▶ _What you need to do_
Which of the lines below contain the string "should", matching case exactly? Copy each of those lines in full.

▶ _Given data_
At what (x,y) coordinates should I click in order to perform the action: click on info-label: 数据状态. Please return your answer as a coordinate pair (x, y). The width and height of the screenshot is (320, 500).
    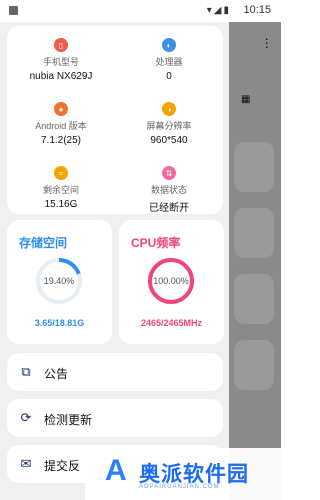
    Looking at the image, I should click on (168, 190).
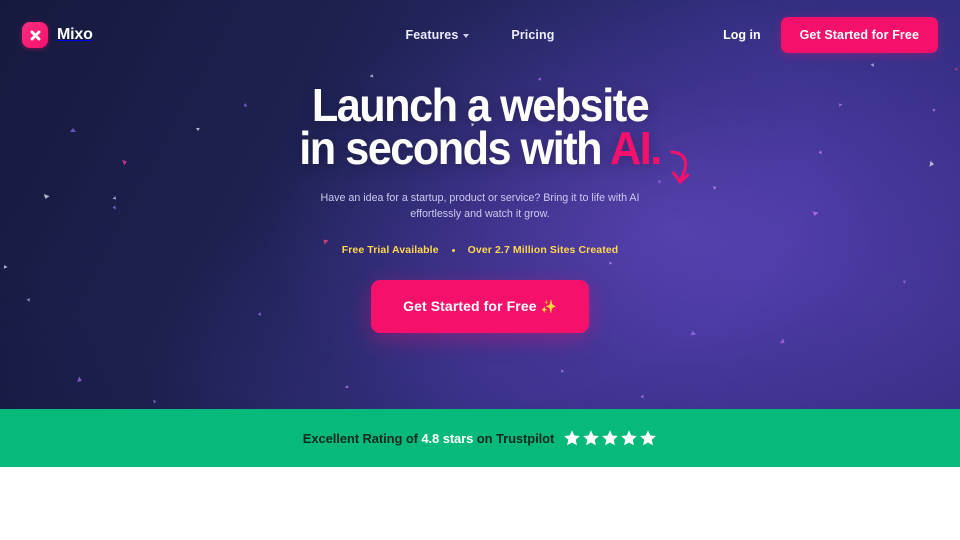 Image resolution: width=960 pixels, height=540 pixels. I want to click on badge-free-trial: Free Trial Available, so click(390, 250).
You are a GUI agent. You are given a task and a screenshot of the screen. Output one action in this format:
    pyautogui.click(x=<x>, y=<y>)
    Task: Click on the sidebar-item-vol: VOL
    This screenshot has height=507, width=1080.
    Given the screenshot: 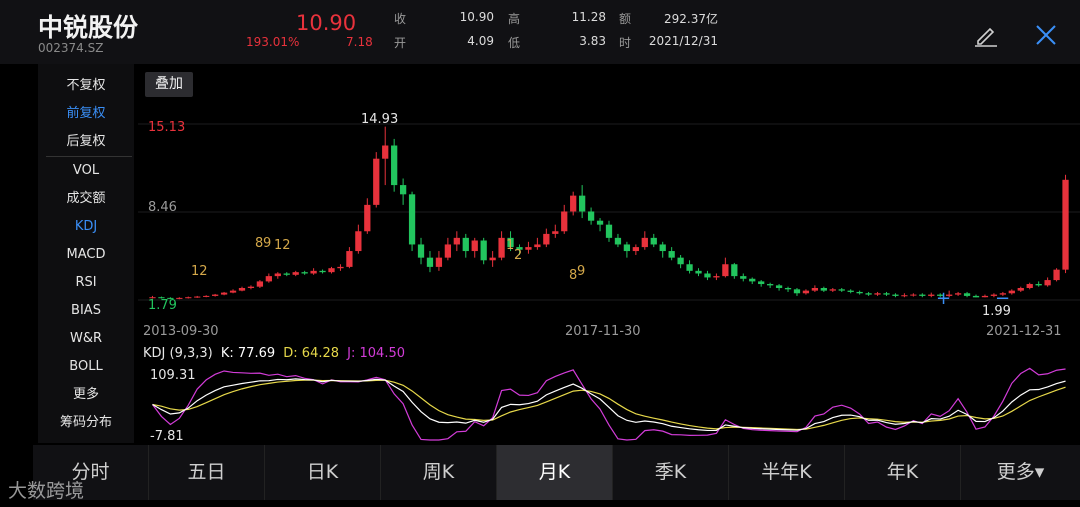 What is the action you would take?
    pyautogui.click(x=86, y=171)
    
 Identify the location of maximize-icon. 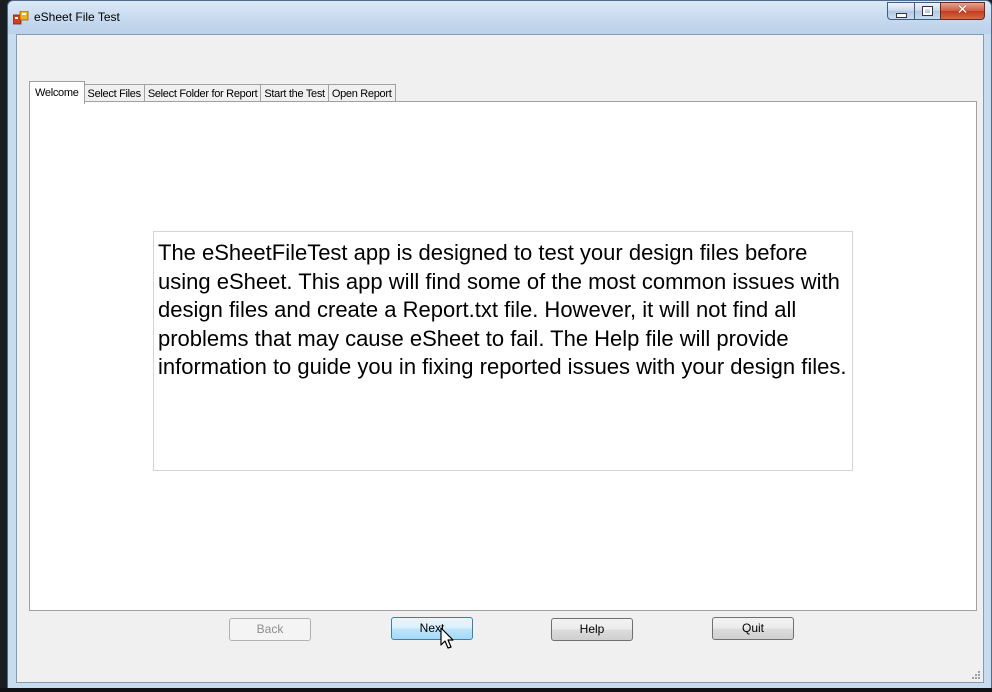
(928, 11).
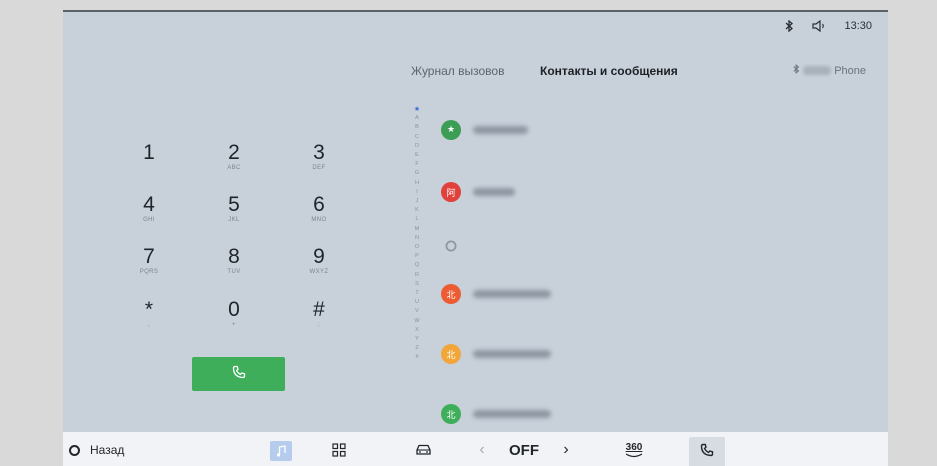 This screenshot has height=466, width=937. Describe the element at coordinates (417, 276) in the screenshot. I see `alphabet-index-letter: R` at that location.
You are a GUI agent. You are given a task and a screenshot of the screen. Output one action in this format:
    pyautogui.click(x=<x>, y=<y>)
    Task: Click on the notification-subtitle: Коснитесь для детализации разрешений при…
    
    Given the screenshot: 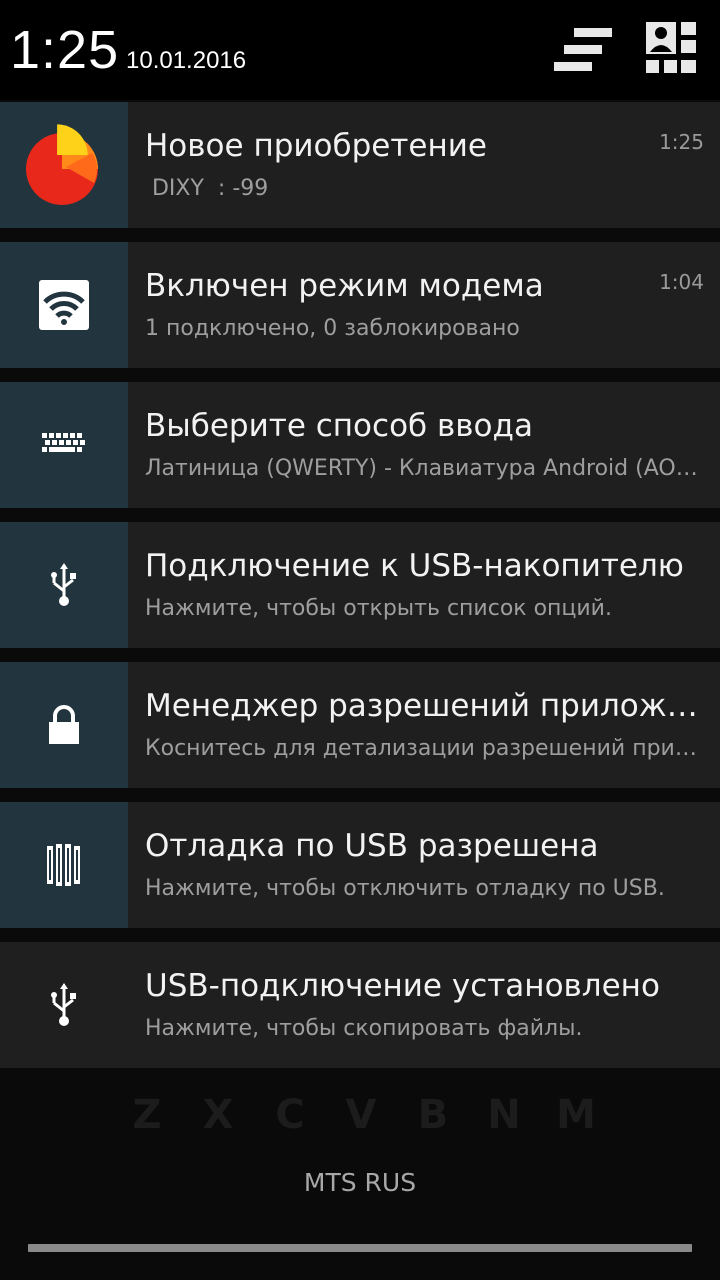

▶ _Exercise output_
At what (x,y) coordinates should I click in order to perform the action: click on info-label: 数据状态. Please return your answer as a coordinate pair (x, y). The width and height of the screenshot is (320, 500).
    Looking at the image, I should click on (168, 190).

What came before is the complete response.